All the stuff I wrote 2.5 years ago about the New Hotness of eastern German toymaking legend Renate Mueller still stands: the only things different are that R 20th Century has finally amassed enough vintage Mueller to put on a retrospective--and to get the designer a sweet writeup in the design issue of The NY Times T Magazine--and that Mueller's stuffed toy output is now officially tapped out, thanks to the convergence of Japanese-style, high-end collector frenzy and the aging artist's own hardcore insistence on making her own toys herself. Which is all fine, who's gonna begrudge a communist survivor her free market freedom?
Meanwhile, the less Andy Spade-able aspects of Mueller's portfolio remain largely unexamined, at least in English. The Times article says that Mueller designed and built playgrounds and kindergartens, too. And I see furniture:
She spent 1978 to 1989 making outdoor playgrounds with salvaged wood and whatever other materials she could scrounge. "My first order was a playground for handicapped children in Erfurt," she said. "My first time designing in wood. I had two tools, no electric tools, and in the wintertime I was standing every day working on my first figures in this playground." Müller sighed. "Every day was like school."Here's what I've found so far, in chronological order--and mostly in tiny, dial-up-era photos:...
[And then there's developing] five local kindergartens with a collaborator, the artist Bernd Ruckert. The latest, a cheerful building with color-coded classrooms and lots of space to display children's artwork, opened in Sonneberg in September.
A waiting room installation including plywood play furniture with some squarish cushions, 1994, location not specified. [img via]
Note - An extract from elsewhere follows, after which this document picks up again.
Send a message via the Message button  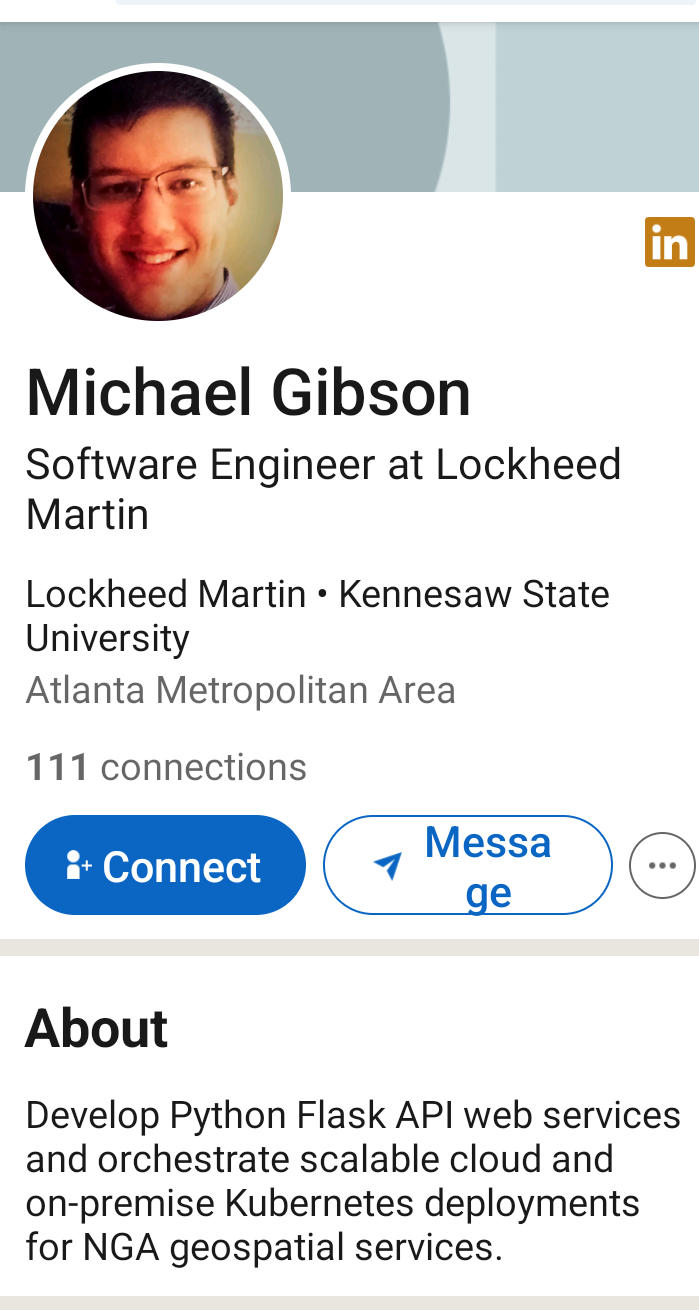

A detail of a kindergarten room & loft in Sonneberg, done in collaboration with Rueckert, 1997-8. [img via]
In 1999, she and Rueckert created some playrooms for the German Toy Industry Museum in Neustadt bei Coburg, sort of the Sonneberg metropolitan area. Though they were cleared out for the second photo, there are what look to be a whole bunch of large Mueller animals. Then there's jute curtains and the play table/stools structure that seems to be a trademark of her and Rueckert's work. [images via]
Here's a children's waiting area in a clinic in Nordinghausen, another colabo with Rueckert, another round play table thing, 1999-2000. Check out those ride-on turtle things. [img via]
Then there's kind of a gap, and this 2008 project which gets a detail photo in the Times, only it's not a kindergarten, but a playtable in the play room of the German Toy Museum in Sonneborg [Sonneborg is the toy capital of Germany, in case you're wondering why all the toy museums].
Here, check out the wedge-shaped cushions, and the soft table top.
Mueller cubes.
Mueller? Mueller?
Tip of the iceberg, people.
Renate Müller: Toys + Design opens at R20th Century on October 12 and runs through Jan. 2011 [r20thcentury.com, plus image at top]
The Zootopian [t]
previously: Renate Mueller's therapeutic toys
Good gifts for kids.
yes! thanks for posting these
also- really curious to see shots of the wooden structural pieces.
awesome to see some of her other work here, thanks for digging! we were lucky enough to get some of Renate's playground "furniture" pieces for indoor use for the exhibition, New Yorkers come on by and see them.